Farage e Grillo si sono incontrati settimana scorsa a Bruxelles e quella con l’inglese sarebbe la prima vera alleanza politica del M5S.

Critico nei confronti di Matteo Renzi, il discusso leader inglese di lui dice: “I suoi commenti sulla necessità di costruire gli Stati Uniti d’Europa e sul fatto che non c’è via d’uscita da questo progetto mi dimostrano, francamente, che è come tutti gli altri”, stesso discorso su Silvio Berlusconi: “Non capisco come mai un giorno sia a favore del progetto Ue e il giorno dopo dica che l’Italia dovrebbe uscire dall’Euro”, mentre parole al miele per il suo neo possibile alleato Beppe Grillo: “Da tempo mi affascina il lavoro politico di Grillo e sono rimasto colpito quando l’ho incontrato. Ha una mente politica acuta. Quello che mi ha impressionato di più è stata la sua passione nitida per la democrazia diretta”.

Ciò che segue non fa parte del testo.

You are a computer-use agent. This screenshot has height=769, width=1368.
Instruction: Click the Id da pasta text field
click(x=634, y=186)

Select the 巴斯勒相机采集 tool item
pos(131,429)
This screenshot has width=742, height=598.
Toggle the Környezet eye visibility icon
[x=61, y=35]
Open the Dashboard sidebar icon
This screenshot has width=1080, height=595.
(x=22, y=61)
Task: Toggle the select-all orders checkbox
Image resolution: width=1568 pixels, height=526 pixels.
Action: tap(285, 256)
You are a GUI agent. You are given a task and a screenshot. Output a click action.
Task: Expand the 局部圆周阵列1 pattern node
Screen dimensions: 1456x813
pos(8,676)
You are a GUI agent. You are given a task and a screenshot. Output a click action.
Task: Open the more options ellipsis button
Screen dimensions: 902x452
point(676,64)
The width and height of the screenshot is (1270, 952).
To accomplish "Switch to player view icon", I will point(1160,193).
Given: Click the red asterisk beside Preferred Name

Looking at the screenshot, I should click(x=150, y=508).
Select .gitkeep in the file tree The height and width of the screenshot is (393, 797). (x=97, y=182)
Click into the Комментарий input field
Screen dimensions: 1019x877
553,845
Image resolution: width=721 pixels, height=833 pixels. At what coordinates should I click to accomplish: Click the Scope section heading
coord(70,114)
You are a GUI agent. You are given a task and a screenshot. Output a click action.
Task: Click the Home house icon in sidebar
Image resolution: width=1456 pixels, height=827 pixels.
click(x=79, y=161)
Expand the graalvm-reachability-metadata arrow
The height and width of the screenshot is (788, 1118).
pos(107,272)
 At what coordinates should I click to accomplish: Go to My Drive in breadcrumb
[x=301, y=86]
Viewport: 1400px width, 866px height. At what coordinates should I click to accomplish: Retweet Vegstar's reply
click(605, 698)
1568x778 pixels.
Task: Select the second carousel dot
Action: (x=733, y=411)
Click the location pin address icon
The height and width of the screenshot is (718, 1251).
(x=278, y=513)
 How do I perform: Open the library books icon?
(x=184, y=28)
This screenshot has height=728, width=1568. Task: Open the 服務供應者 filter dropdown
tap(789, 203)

Intanto lo stesso ex comico deve contenere i malumori all’interno del suo movimento e nella base, tanto che sul suo blog il leader del movimento 5 Stelle rassicura gli elettori sull’accordo con l’Ukip spiegando perché il movimento dovrebbe accettare l’intesa con i britannici cioè allearsi con loro vuol dire avere un gruppo europeo di circa 70 membri con cui prendere posti chiave nelle commissioni europee.

Beppe Grillo a prossima settimana potrebbe incontrare anche i rappresentanti del partito Alternativa per la Germania (Aid) in vista della formazione di un gruppo europarlamentare a Bruxelles.

“Altri partiti hanno chiesto formalmente un incontro tra questi Alternativa per la Germania, che Grillo dovrebbe incontrare la prossima settimana”, viene scritto sul blog. Alle elezioni Europee Aid, formazione euroscettica, ha ottenuto poco più di due milioni di voti (7%), ovvero 7 seggi nell’Europarlamento.